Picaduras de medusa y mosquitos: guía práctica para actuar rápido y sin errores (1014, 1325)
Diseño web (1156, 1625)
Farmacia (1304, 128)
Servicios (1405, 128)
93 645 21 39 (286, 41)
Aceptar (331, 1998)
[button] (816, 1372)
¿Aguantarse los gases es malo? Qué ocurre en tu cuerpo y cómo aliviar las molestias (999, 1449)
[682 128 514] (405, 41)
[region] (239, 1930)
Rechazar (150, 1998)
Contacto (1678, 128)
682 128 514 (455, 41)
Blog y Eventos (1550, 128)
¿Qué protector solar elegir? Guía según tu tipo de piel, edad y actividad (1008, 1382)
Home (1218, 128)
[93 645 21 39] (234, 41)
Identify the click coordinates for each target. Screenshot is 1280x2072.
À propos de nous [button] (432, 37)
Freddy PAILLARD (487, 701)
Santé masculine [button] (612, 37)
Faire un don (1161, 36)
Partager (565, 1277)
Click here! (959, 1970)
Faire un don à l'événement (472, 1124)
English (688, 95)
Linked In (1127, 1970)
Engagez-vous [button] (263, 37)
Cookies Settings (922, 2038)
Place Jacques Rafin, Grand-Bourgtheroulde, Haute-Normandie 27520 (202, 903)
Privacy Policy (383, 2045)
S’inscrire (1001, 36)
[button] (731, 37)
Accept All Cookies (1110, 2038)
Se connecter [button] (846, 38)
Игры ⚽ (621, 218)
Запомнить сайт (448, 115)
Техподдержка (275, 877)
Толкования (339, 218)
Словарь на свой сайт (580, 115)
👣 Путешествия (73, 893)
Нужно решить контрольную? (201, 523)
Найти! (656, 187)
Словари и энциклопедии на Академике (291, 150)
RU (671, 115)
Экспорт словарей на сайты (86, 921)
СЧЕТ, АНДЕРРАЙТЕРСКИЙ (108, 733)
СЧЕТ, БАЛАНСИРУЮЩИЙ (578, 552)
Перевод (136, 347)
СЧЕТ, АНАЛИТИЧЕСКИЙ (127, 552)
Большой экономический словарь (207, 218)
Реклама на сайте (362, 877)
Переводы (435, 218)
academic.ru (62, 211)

···

* [EXERCISE REQUIREMENTS] Write each record out again exactly.

* [OUTPUT OF THE TASK]
Picaduras de medusa y mosquitos: guía práctica para actuar rápido y sin errores (1014, 1325)
Diseño web (1156, 1625)
Farmacia (1304, 128)
Servicios (1405, 128)
93 645 21 39 (286, 41)
Aceptar (331, 1998)
[button] (816, 1372)
¿Aguantarse los gases es malo? Qué ocurre en tu cuerpo y cómo aliviar las molestias (999, 1449)
[682 128 514] (405, 41)
[region] (239, 1930)
Rechazar (150, 1998)
Contacto (1678, 128)
682 128 514 (455, 41)
Blog y Eventos (1550, 128)
¿Qué protector solar elegir? Guía según tu tipo de piel, edad y actividad (1008, 1382)
Home (1218, 128)
[93 645 21 39] (234, 41)
Identify the click coordinates for each target. Screenshot is 1280x2072.
À propos de nous [button] (432, 37)
Freddy PAILLARD (487, 701)
Santé masculine [button] (612, 37)
Faire un don (1161, 36)
Partager (565, 1277)
Click here! (959, 1970)
Faire un don à l'événement (472, 1124)
English (688, 95)
Linked In (1127, 1970)
Engagez-vous [button] (263, 37)
Cookies Settings (922, 2038)
Place Jacques Rafin, Grand-Bourgtheroulde, Haute-Normandie 27520 (202, 903)
Privacy Policy (383, 2045)
S’inscrire (1001, 36)
[button] (731, 37)
Accept All Cookies (1110, 2038)
Se connecter [button] (846, 38)
Игры ⚽ (621, 218)
Запомнить сайт (448, 115)
Техподдержка (275, 877)
Толкования (339, 218)
Словарь на свой сайт (580, 115)
👣 Путешествия (73, 893)
Нужно решить контрольную? (201, 523)
Найти! (656, 187)
Словари и энциклопедии на Академике (291, 150)
RU (671, 115)
Экспорт словарей на сайты (86, 921)
СЧЕТ, АНДЕРРАЙТЕРСКИЙ (108, 733)
СЧЕТ, БАЛАНСИРУЮЩИЙ (578, 552)
Перевод (136, 347)
СЧЕТ, АНАЛИТИЧЕСКИЙ (127, 552)
Большой экономический словарь (207, 218)
Реклама на сайте (362, 877)
Переводы (435, 218)
academic.ru (62, 211)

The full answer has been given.